→ Your objective: No pictures go in the copy; everything else in the records below must be output exactly.

→ Dataset entries:

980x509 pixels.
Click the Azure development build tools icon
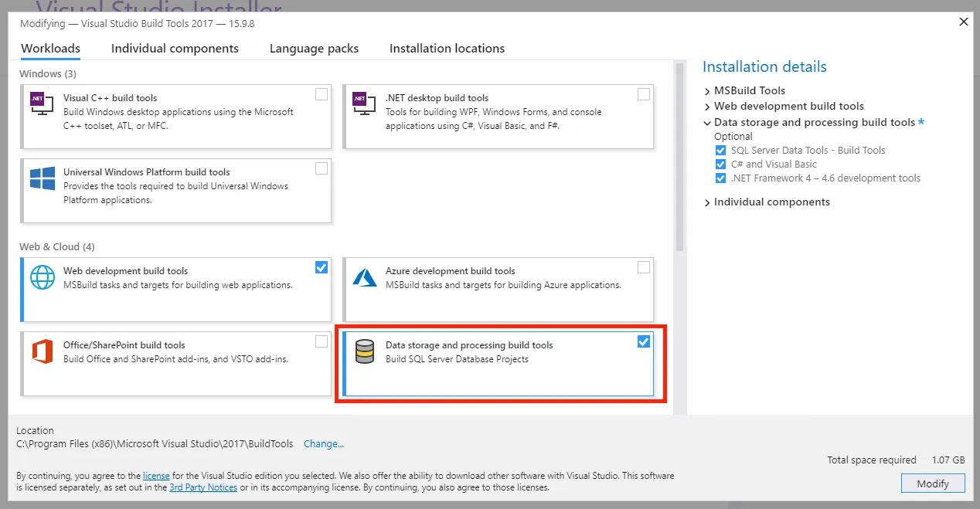(x=364, y=277)
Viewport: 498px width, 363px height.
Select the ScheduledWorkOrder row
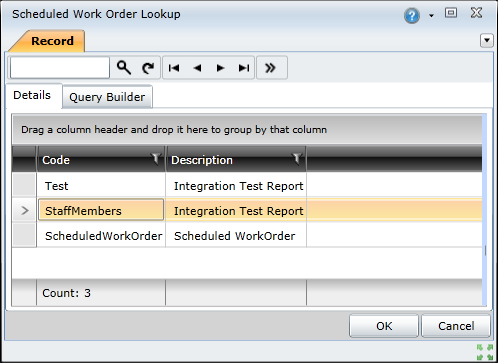[x=247, y=236]
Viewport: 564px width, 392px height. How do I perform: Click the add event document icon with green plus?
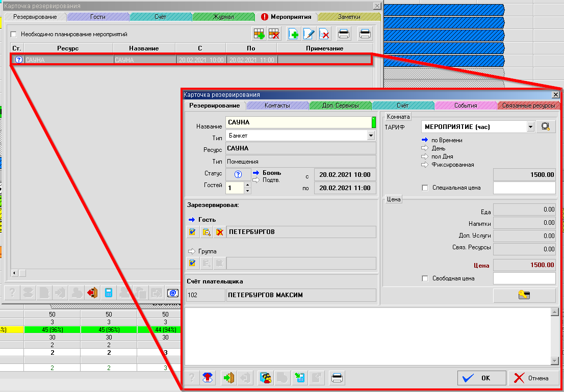[293, 34]
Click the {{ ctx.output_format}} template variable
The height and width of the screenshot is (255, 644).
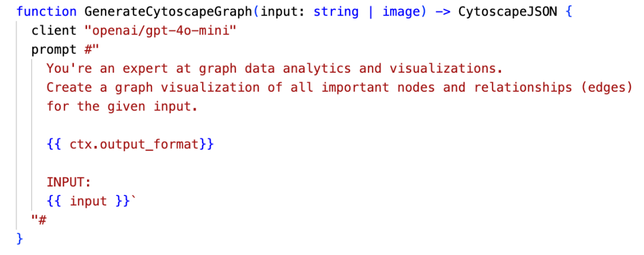tap(129, 145)
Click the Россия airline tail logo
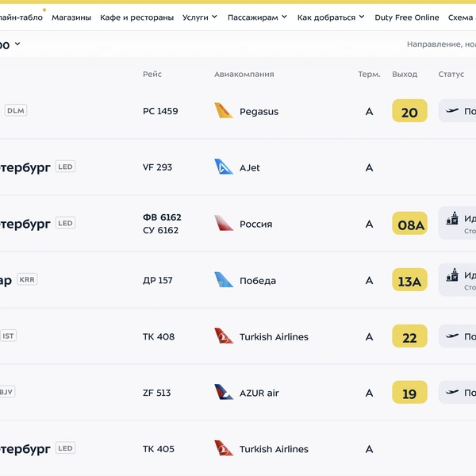Screen dimensions: 476x476 224,223
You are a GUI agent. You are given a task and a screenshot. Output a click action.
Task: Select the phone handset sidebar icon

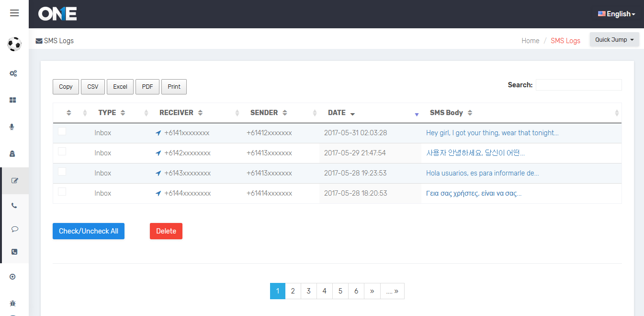[14, 206]
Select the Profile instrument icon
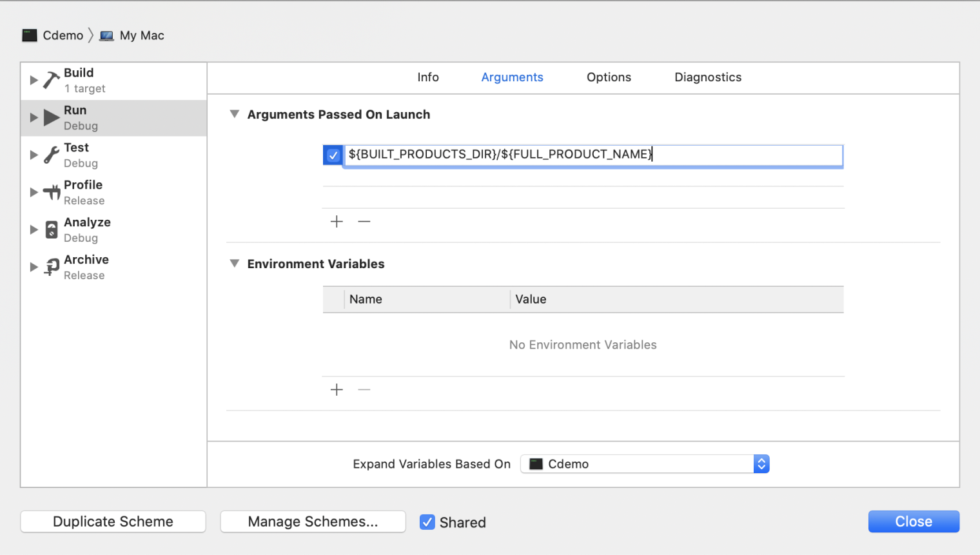 tap(52, 192)
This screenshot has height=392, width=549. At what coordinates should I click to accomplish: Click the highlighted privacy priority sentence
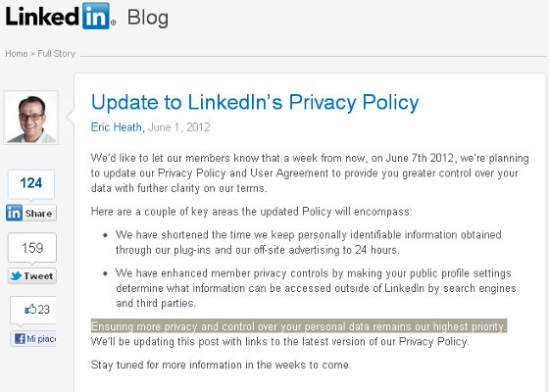[x=299, y=326]
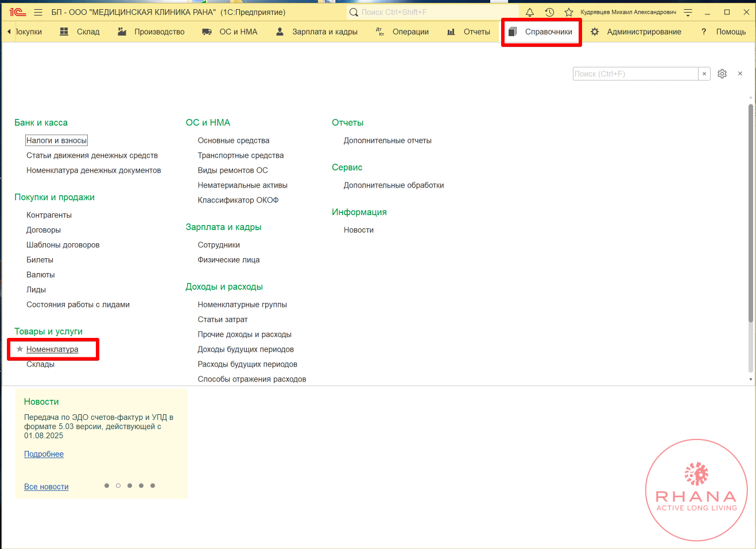
Task: Open the Зарплата и кадры section
Action: [317, 32]
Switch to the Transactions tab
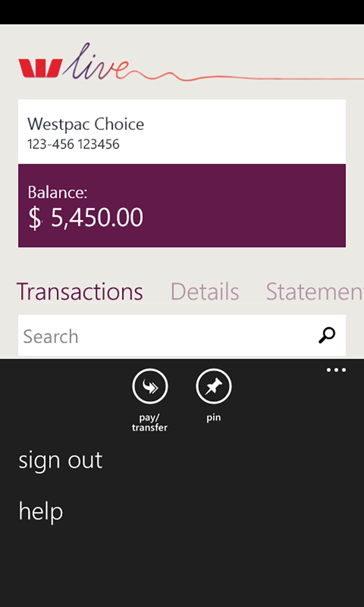Image resolution: width=364 pixels, height=607 pixels. tap(80, 291)
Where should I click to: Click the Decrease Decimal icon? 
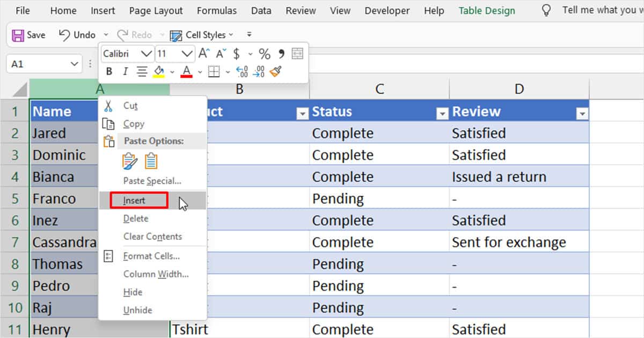tap(260, 71)
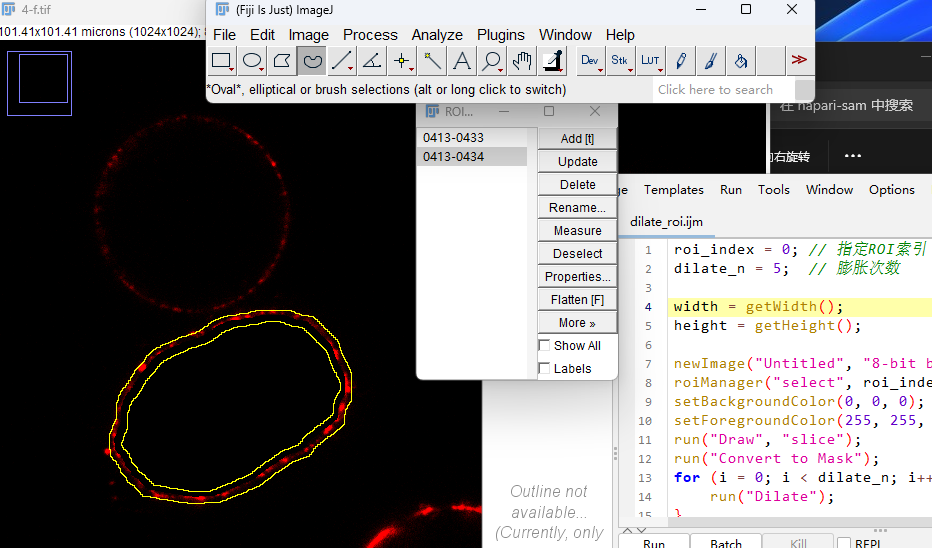
Task: Select the Straight Line tool
Action: [342, 61]

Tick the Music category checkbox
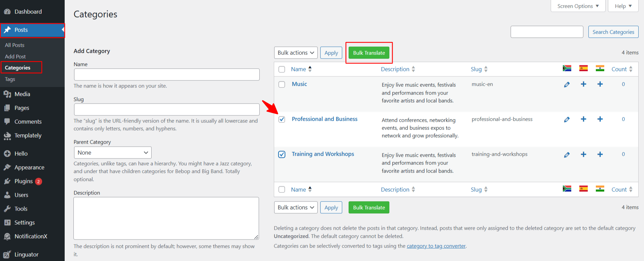[x=282, y=84]
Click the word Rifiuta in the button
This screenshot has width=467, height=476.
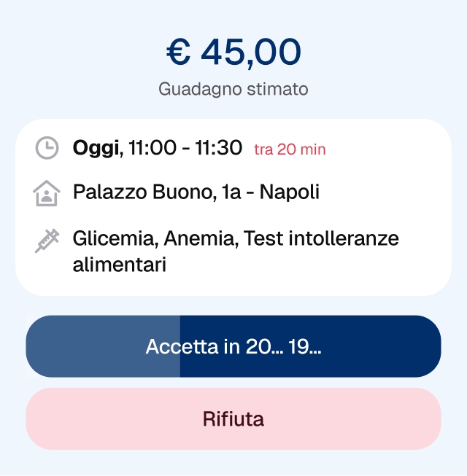coord(234,419)
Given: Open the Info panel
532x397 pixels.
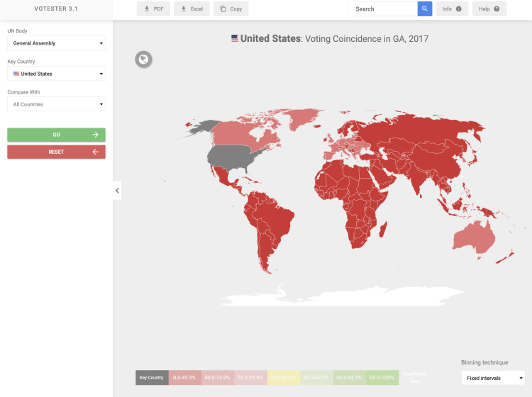Looking at the screenshot, I should pyautogui.click(x=452, y=9).
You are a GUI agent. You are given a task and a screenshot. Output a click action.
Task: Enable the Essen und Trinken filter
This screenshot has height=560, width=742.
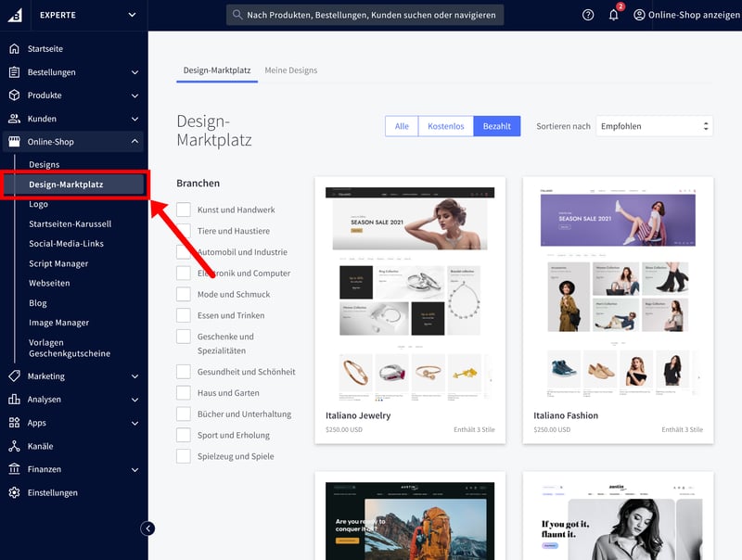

→ Result of this task:
980x509 pixels.
Click the Azure development build tools icon
(x=364, y=277)
Viewport: 498px width, 363px height.
Select the ScheduledWorkOrder row
[x=247, y=236]
Viewport: 564px width, 392px height. How do I perform: Click the add event document icon with green plus?
[293, 34]
Click the {{ ctx.output_format}} template variable
The height and width of the screenshot is (255, 644).
tap(129, 145)
Click the Россия airline tail logo
Screen dimensions: 476x476 224,223
You are a GUI agent. You are given a task and a screenshot. Output a click action.
Task: Select the phone handset sidebar icon

[14, 206]
Select the Profile instrument icon
 tap(52, 192)
This screenshot has height=392, width=549. At what coordinates should I click to accomplish: Click the highlighted privacy priority sentence
[x=299, y=326]
Task: Open the Зарплата и кадры section
Action: [317, 32]
Switch to the Transactions tab
Image resolution: width=364 pixels, height=607 pixels. tap(80, 291)
Where should I click to: Click the Decrease Decimal icon? 
tap(260, 71)
Task: Select the Straight Line tool
Action: [342, 61]

Tick the Music category checkbox
[x=282, y=84]
Click the word Rifiuta in the button
This screenshot has width=467, height=476.
coord(234,419)
Given: Open the Info panel
532x397 pixels.
Looking at the screenshot, I should pyautogui.click(x=452, y=9).
You are a GUI agent. You are given a task and a screenshot. Output a click action.
Task: Enable the Essen und Trinken filter
This screenshot has height=560, width=742.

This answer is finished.